Security Considerations

In order for Lambda functions to access other AWS services, such as S3, a Kinesis stream, or a Virtual Private Cloud (VPC), they must be granted access through policies using the Identify Access Management (IAM) service. A role should be created specifically for your Lambda function, and then policies added to that role to grant access to the services mentioned above.

If your lambda function requires access to an EC2, RDS or other resource inside a VPC and those have restricted access, more work is required to access them with the Lambda function. Just granting a policy to allow VPC configuration is not enough (although that too is required).
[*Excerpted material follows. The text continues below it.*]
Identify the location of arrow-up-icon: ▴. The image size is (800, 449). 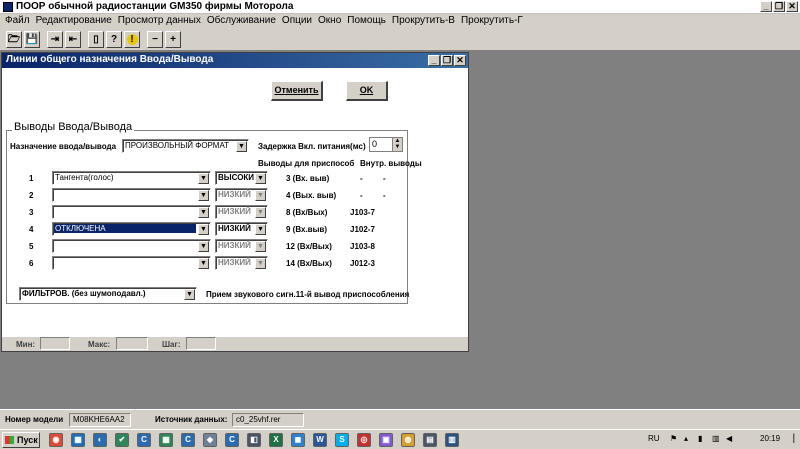
(686, 438).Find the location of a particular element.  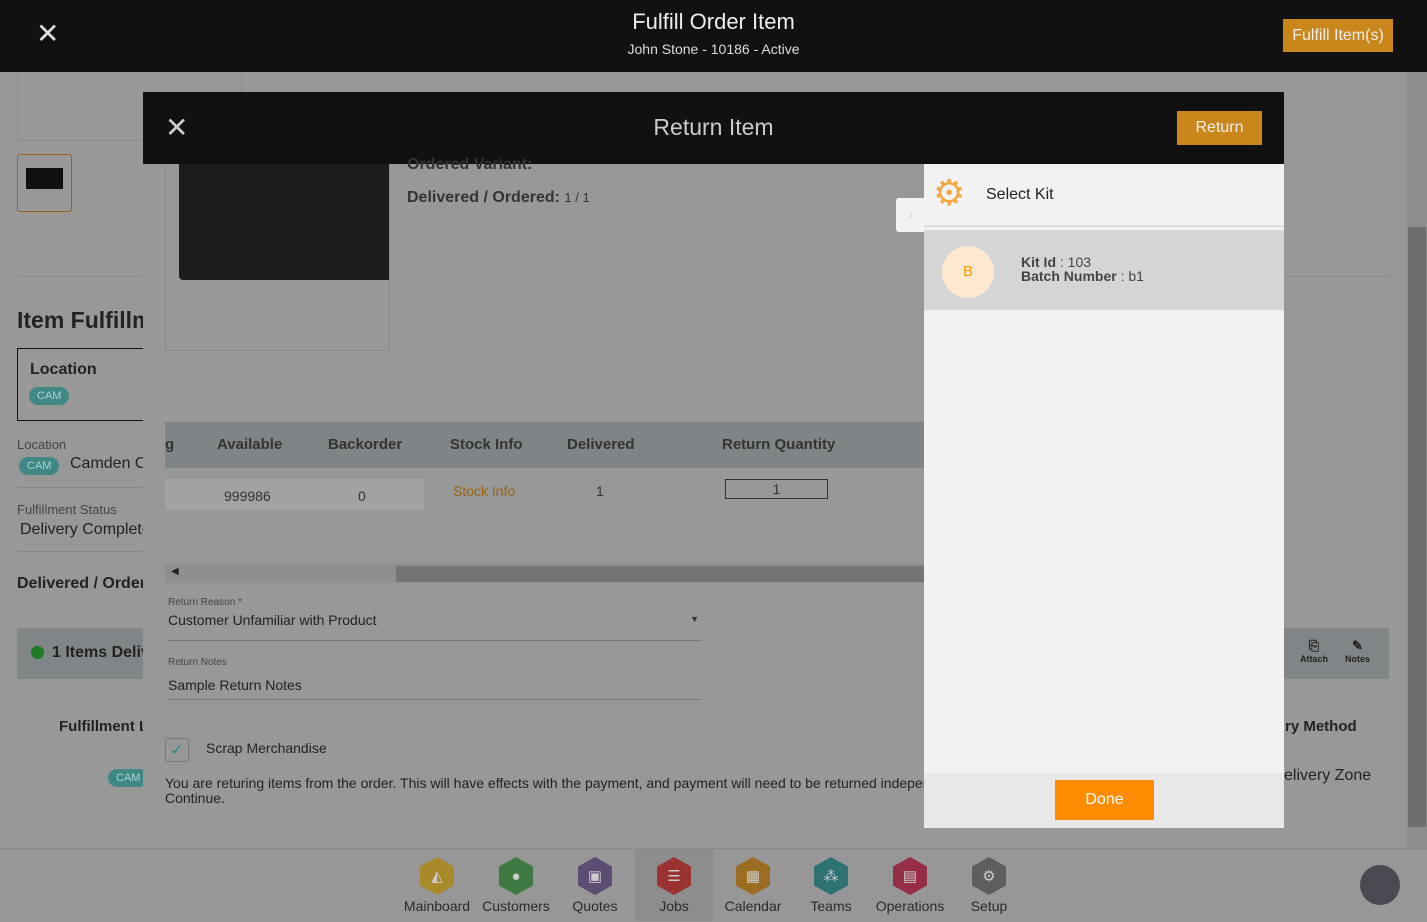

The Lambda function must be assigned at least one security group (as shown below), and then you must add an Inbound Rule to the EC2 or RDS security group to allow access to the Lambda function security group. To keep organized, it is recommended to create a security group specifically for each service (e.g., Lambda, EC2 instance) and give it the same name as your service name (e.g., alonzo_lambda).

allow lambda VPC access
Assign a VPC, subnets, and at least one security group to the lambda function

A drawback when doing this is once ‘placed’ within your VPC, the function will be unable to access any other resource outside of your VPC (as if it is within the internal network). To gain access to the outside a NAT gateway must be set up to route responses back to the Lambda function.

Conclusion

The example above uses a pull model where it pulls data from a Kinesis stream. Other services, such as S3, can invoke the Lambda function directly, which is the push model. See the Lambda documentation for a full list of event sources. An example of how the push model works is when monitoring additions to an S3 bucket. To do this an event is added to the bucket directly and the Lambda function is invoked when the criteria is met. In addition to this, you could have the Lambda function automatically update metadata in a database, process the new data, or even deploy newly uploaded code to additional Lambda functions. The possibilities are endless.

Breaking down problems into a series of functions that each operates on discrete variables is exactly what the lambda calculus was all about. Even if AWS Lambda functions aren’t lambda functions in the truest sense, no doubt Alonzo Church would find it in the spirit of the lambda calculus.